**WRITTEN INSTRUCTION:** Reproduce the passage on the network system arrangement below word for word, in full.

**SOURCE EXCERPT:**
DETAILED DESCRIPTION OF THE PREFERRED EMBODIMENTS
[0028] As described above, files and documents containing both
unstructured and structured data are arbitrarily scattered over
thousands of web sites in hundreds of various formats. This
information is typically stored on heterogeneous computer systems
connected to a distributed network, such as illustrated in FIG. 1.
An exemplary network system arrangement 100 for use with the
present invention is shown. The environment 100 has a plurality of
remote server computers 106A, 106B . . . connected to data network
105 through respective network connections. These network
connections are wired or wireless and are implemented using any
known protocol. Similarly, data network 105 may be any one of a
global data network (e.g., the Internet), a regional data network,
or a local area network. The network 105 may use common high-level
protocols, such as TCP/IP and may comprise multiple networks of
differing protocols connected through appropriate gateways.
[0029] Remote server 106A may include a storage device 107 for
storing electronic data files 108, for example, files 108A, 108B,
108C and 108N. While each remote server 106A, 106B . . . can host
any unique number or type of electronic files accessible over data
network 105, server 106A is shown in more detail for illustration
purposes only. As one of ordinary skill in the art would
appreciate, storage device 107 may be any type of storage device or
storage medium such as hard disks, cloud storage, CD-ROMs, flash
memory, DRAM and may also include a collection of devices (e.g.,
Redundant Array of Independent Disks ("RAID")). Similarly, it
should be understood that remote server 106A and data source 107
could reside on the same computing device or on different computing
devices.

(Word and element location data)
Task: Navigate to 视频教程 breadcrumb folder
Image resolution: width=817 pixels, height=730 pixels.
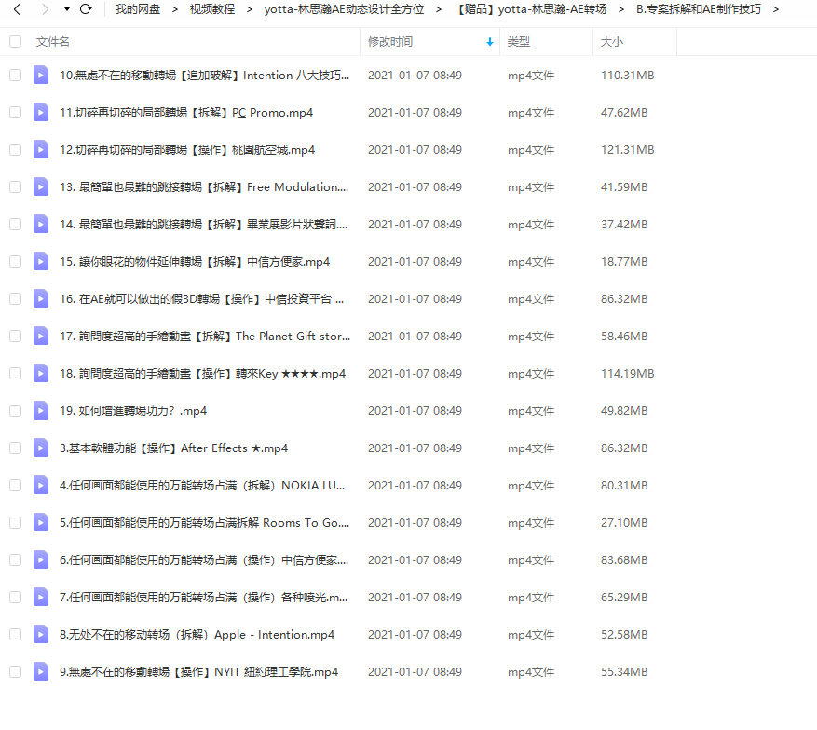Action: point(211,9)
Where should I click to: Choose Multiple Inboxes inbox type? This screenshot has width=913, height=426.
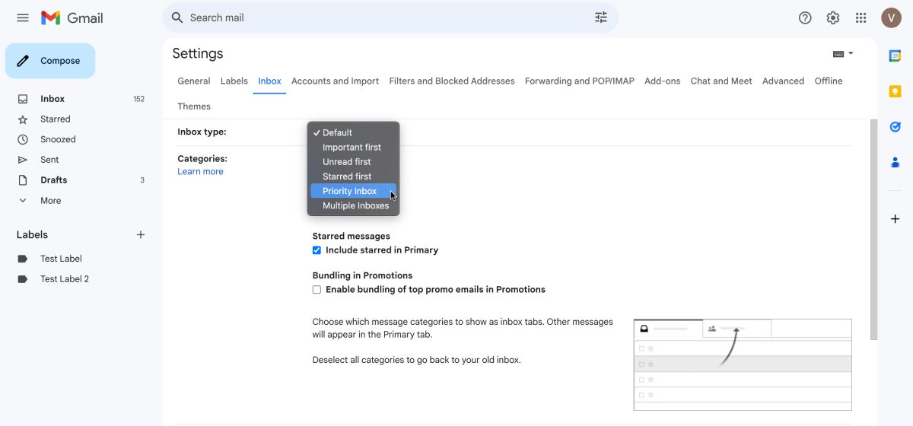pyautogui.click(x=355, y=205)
---
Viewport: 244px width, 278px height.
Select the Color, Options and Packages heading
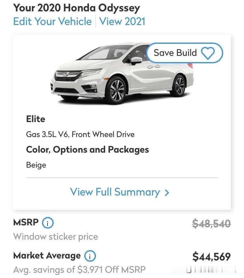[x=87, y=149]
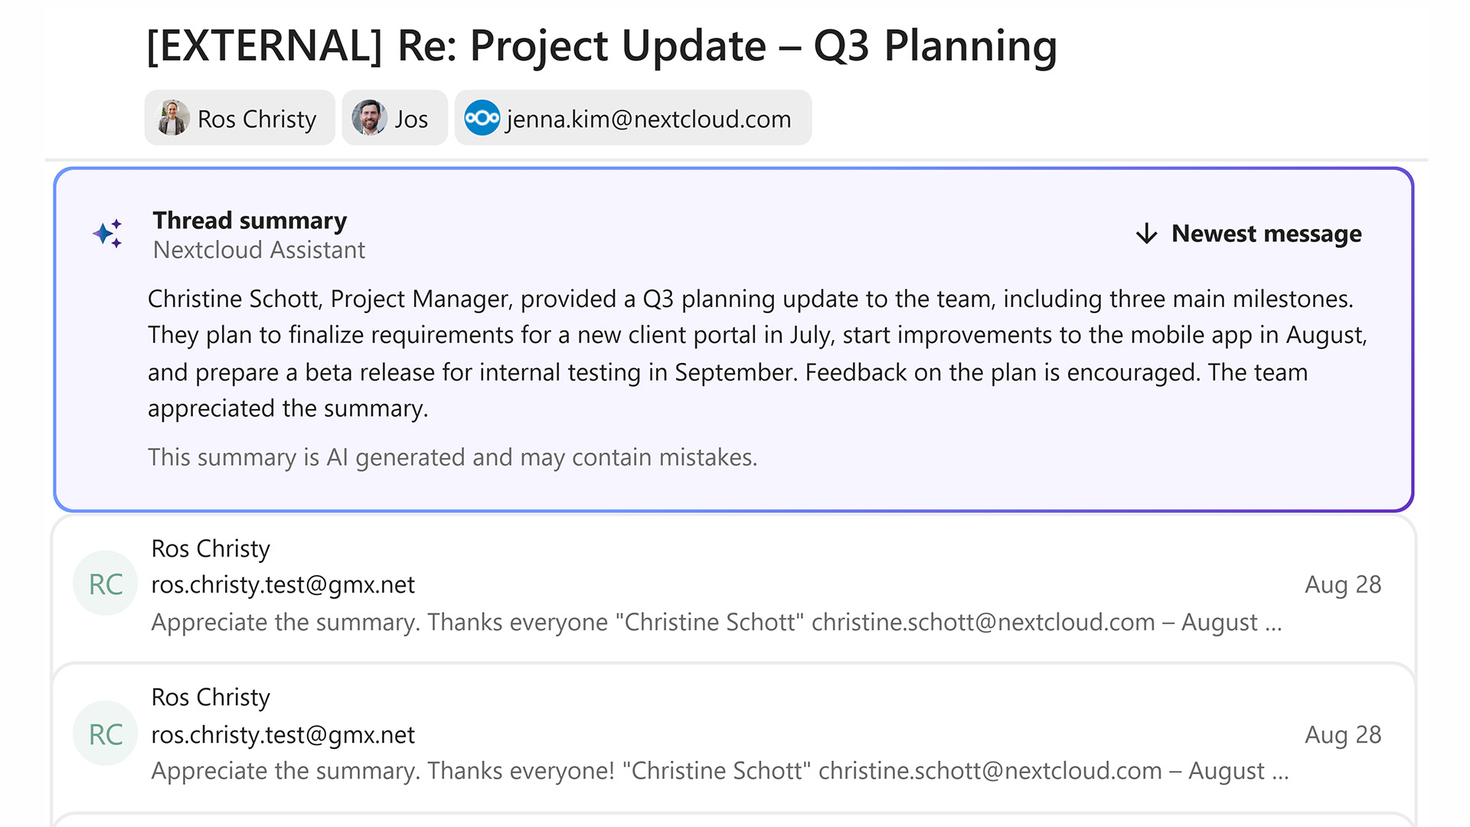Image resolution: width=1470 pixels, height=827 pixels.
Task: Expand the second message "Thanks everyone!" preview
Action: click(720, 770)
--
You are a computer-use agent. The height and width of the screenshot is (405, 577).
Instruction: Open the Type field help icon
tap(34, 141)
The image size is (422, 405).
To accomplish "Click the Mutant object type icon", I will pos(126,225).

**EXERCISE ANSWER:**
DETAILED DESCRIPTION OF THE PREFERRED EMBODIMENTS
[0028] As described above, files and documents containing both
unstructured and structured data are arbitrarily scattered over
thousands of web sites in hundreds of various formats. This
information is typically stored on heterogeneous computer systems
connected to a distributed network, such as illustrated in FIG. 1.
An exemplary network system arrangement 100 for use with the
present invention is shown. The environment 100 has a plurality of
remote server computers 106A, 106B . . . connected to data network
105 through respective network connections. These network
connections are wired or wireless and are implemented using any
known protocol. Similarly, data network 105 may be any one of a
global data network (e.g., the Internet), a regional data network,
or a local area network. The network 105 may use common high-level
protocols, such as TCP/IP and may comprise multiple networks of
differing protocols connected through appropriate gateways.
[0029] Remote server 106A may include a storage device 107 for
storing electronic data files 108, for example, files 108A, 108B,
108C and 108N. While each remote server 106A, 106B . . . can host
any unique number or type of electronic files accessible over data
network 105, server 106A is shown in more detail for illustration
purposes only. As one of ordinary skill in the art would
appreciate, storage device 107 may be any type of storage device or
storage medium such as hard disks, cloud storage, CD-ROMs, flash
memory, DRAM and may also include a collection of devices (e.g.,
Redundant Array of Independent Disks ("RAID")). Similarly, it
should be understood that remote server 106A and data source 107
could reside on the same computing device or on different computing
devices.